EXERCISE |
Everything in the listing below should be repeated exactly.

:: RECORDED DATA ::

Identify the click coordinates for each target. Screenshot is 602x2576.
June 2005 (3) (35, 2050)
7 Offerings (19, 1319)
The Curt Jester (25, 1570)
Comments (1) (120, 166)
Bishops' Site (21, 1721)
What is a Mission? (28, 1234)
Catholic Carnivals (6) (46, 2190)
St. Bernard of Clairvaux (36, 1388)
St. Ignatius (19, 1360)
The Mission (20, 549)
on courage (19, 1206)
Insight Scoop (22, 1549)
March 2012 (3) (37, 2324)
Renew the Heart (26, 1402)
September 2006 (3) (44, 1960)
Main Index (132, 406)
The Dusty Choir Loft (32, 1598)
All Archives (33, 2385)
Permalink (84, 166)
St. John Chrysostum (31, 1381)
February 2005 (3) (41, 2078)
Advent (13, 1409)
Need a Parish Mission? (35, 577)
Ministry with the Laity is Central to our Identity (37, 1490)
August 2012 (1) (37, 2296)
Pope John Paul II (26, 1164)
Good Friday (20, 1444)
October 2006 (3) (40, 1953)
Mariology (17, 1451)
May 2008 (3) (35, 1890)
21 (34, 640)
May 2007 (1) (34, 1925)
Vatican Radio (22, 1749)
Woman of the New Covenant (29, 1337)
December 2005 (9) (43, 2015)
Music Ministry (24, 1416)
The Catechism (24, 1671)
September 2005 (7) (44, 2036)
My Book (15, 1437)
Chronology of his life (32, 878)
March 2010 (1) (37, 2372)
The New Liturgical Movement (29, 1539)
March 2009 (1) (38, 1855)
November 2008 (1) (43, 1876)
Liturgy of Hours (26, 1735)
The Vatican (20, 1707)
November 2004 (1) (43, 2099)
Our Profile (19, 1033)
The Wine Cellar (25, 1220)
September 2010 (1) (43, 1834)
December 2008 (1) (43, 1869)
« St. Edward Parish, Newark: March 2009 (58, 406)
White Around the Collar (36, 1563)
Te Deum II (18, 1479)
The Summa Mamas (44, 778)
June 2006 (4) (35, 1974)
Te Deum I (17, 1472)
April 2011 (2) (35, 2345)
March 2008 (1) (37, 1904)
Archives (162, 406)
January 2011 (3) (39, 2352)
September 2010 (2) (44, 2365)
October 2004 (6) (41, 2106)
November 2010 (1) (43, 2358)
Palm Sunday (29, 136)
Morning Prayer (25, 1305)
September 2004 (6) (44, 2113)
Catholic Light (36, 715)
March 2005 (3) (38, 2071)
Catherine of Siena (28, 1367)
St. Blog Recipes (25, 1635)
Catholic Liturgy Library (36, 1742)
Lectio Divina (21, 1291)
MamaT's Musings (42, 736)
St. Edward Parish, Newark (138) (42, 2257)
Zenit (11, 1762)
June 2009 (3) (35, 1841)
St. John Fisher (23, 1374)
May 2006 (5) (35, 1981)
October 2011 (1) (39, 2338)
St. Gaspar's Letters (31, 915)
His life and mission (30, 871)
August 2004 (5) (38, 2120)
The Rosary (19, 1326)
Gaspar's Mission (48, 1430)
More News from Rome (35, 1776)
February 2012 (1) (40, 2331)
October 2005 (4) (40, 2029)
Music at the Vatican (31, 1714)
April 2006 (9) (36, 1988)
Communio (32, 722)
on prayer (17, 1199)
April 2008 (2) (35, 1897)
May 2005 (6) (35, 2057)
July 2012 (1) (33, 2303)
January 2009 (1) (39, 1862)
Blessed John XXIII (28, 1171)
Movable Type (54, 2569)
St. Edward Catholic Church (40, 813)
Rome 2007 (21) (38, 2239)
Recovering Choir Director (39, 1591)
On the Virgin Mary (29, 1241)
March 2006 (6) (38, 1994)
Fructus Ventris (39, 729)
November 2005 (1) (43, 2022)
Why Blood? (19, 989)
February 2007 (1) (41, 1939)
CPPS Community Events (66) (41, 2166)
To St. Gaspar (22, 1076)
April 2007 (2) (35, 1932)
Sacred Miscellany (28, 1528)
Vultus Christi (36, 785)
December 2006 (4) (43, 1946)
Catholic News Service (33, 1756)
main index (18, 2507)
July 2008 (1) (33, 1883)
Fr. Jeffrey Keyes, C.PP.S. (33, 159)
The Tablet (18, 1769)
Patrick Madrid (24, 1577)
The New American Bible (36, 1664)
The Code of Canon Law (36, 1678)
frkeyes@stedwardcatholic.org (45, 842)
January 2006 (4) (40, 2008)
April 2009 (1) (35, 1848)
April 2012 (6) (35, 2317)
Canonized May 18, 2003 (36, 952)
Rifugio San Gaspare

:::

YOUR SOLUTION |
Identify the click coordinates for each target. Screenshot is 602x2576.
June 2005 (3) (35, 2050)
7 Offerings (19, 1319)
The Curt Jester (25, 1570)
Comments (1) (120, 166)
Bishops' Site (21, 1721)
What is a Mission? (28, 1234)
Catholic Carnivals (6) (46, 2190)
St. Bernard of Clairvaux (36, 1388)
St. Ignatius (19, 1360)
The Mission (20, 549)
on courage (19, 1206)
Insight Scoop (22, 1549)
March 2012 (3) (37, 2324)
Renew the Heart (26, 1402)
September 2006 (3) (44, 1960)
Main Index (132, 406)
The Dusty Choir Loft (32, 1598)
All Archives (33, 2385)
Permalink (84, 166)
St. John Chrysostum (31, 1381)
February 2005 (3) (41, 2078)
Advent (13, 1409)
Need a Parish Mission? (35, 577)
Ministry with the Laity is Central to our Identity (37, 1490)
August 2012 (1) (37, 2296)
Pope John Paul II (26, 1164)
Good Friday (20, 1444)
October 2006 (3) (40, 1953)
Mariology (17, 1451)
May 2008 (3) (35, 1890)
21 (34, 640)
May 2007 (1) (34, 1925)
Vatican Radio (22, 1749)
Woman of the New Covenant (29, 1337)
December 2005 (9) (43, 2015)
Music Ministry (24, 1416)
The Catechism (24, 1671)
September 2005 (7) (44, 2036)
My Book (15, 1437)
Chronology of his life (32, 878)
March 2010 (1) (37, 2372)
The New Liturgical Movement (29, 1539)
March 2009 (1) (38, 1855)
November 2008 (1) (43, 1876)
Liturgy of Hours (26, 1735)
The Vatican (20, 1707)
November 2004 (1) (43, 2099)
Our Profile (19, 1033)
The Wine Cellar (25, 1220)
September 2010 (1) (43, 1834)
December 2008 (1) (43, 1869)
« St. Edward Parish, Newark: March 2009 (58, 406)
White Around the Collar (36, 1563)
Te Deum II (18, 1479)
The Summa Mamas (44, 778)
June 2006 (4) (35, 1974)
Te Deum I (17, 1472)
April 2011 (2) (35, 2345)
March 2008 (1) (37, 1904)
Archives (162, 406)
January 2011 (3) (39, 2352)
September 2010 (2) (44, 2365)
October 2004 (6) (41, 2106)
November 2010 (1) (43, 2358)
Palm Sunday (29, 136)
Morning Prayer (25, 1305)
September 2004 (6) (44, 2113)
Catholic Light (36, 715)
March 2005 (3) (38, 2071)
Catherine of Siena (28, 1367)
St. Blog Recipes (25, 1635)
Catholic Liturgy Library (36, 1742)
Lectio Divina (21, 1291)
MamaT's Musings (42, 736)
St. Edward Parish, Newark (138) (42, 2257)
Zenit (11, 1762)
June 2009 (3) (35, 1841)
St. John Fisher (23, 1374)
May 2006 (5) (35, 1981)
October 2011 (1) (39, 2338)
St. Gaspar's Letters (31, 915)
His life and mission (30, 871)
August 2004 (5) (38, 2120)
The Rosary (19, 1326)
Gaspar's Mission (48, 1430)
More News from Rome (35, 1776)
February 2012 (1) (40, 2331)
October 2005 (4) (40, 2029)
Music at the Vatican (31, 1714)
April 2006 (9) (36, 1988)
Communio (32, 722)
on prayer (17, 1199)
April 2008 (2) (35, 1897)
May 2005 (6) (35, 2057)
July 2012 (1) (33, 2303)
January 2009 (1) (39, 1862)
Blessed John XXIII (28, 1171)
Movable Type (54, 2569)
St. Edward Catholic Church (40, 813)
Rome 2007 (21) (38, 2239)
Recovering Choir Director (39, 1591)
On the Virgin Mary (29, 1241)
March 2006 (6) (38, 1994)
Fructus Ventris (39, 729)
November 2005 (1) (43, 2022)
Why Blood? (19, 989)
February 2007 (1) (41, 1939)
CPPS Community Events (66) (41, 2166)
To St. Gaspar (22, 1076)
April 2007 (2) (35, 1932)
Sacred Miscellany (28, 1528)
Vultus Christi (36, 785)
December 2006 (4) (43, 1946)
Catholic News Service (33, 1756)
main index (18, 2507)
July 2008 (1) (33, 1883)
Fr. Jeffrey Keyes, C.PP.S. (33, 159)
The Tablet (18, 1769)
Patrick Madrid (24, 1577)
The New American Bible (36, 1664)
The Code of Canon Law (36, 1678)
frkeyes@stedwardcatholic.org (45, 842)
January 2006 (4) (40, 2008)
April 2009 (1) (35, 1848)
April 2012 (6) (35, 2317)
Canonized May 18, 2003 (36, 952)
Rifugio San Gaspare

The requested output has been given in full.